Iterative random projections for high-dimensional data clustering

  • Authors:
  • Ângelo Cardoso;Andreas Wichert

  • Affiliations:
  • INESC-ID Lisboa and Instituto Superior Técnico, Technical University of Lisbon, Av. Prof. Dr. Aníbal Cavaco Silva, 2744-016 Porto Salvo, Portugal;INESC-ID Lisboa and Instituto Superior Técnico, Technical University of Lisbon, Av. Prof. Dr. Aníbal Cavaco Silva, 2744-016 Porto Salvo, Portugal

  • Venue:
  • Pattern Recognition Letters
  • Year:
  • 2012

Quantified Score

Hi-index 0.10

Visualization

Abstract

In this text we propose a method which efficiently performs clustering of high-dimensional data. The method builds on random projection and the K-means algorithm. The idea is to apply K-means several times, increasing the dimensionality of the data after each convergence of K-means.
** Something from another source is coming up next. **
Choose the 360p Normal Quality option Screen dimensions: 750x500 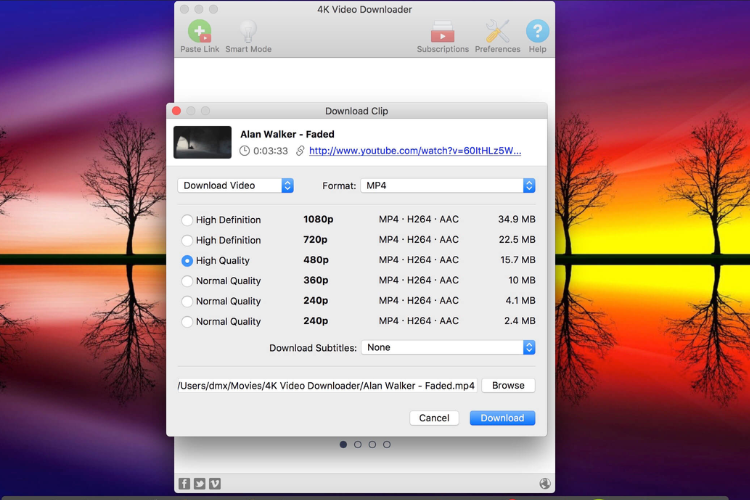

We compare the proposed algorithm on four high-dimensional datasets, image, text and two synthetic, with K-means clustering using a single random projection and K-means clustering of the original high-dimensional data. Regarding time we observe that the algorithm reduces drastically the time when compared to K-means on the original high-dimensional data. Regarding mean squared error the proposed method reaches a better solution than clustering using a single random projection. More notably in the experiments performed it also reaches a better solution than clustering on the original high-dimensional data.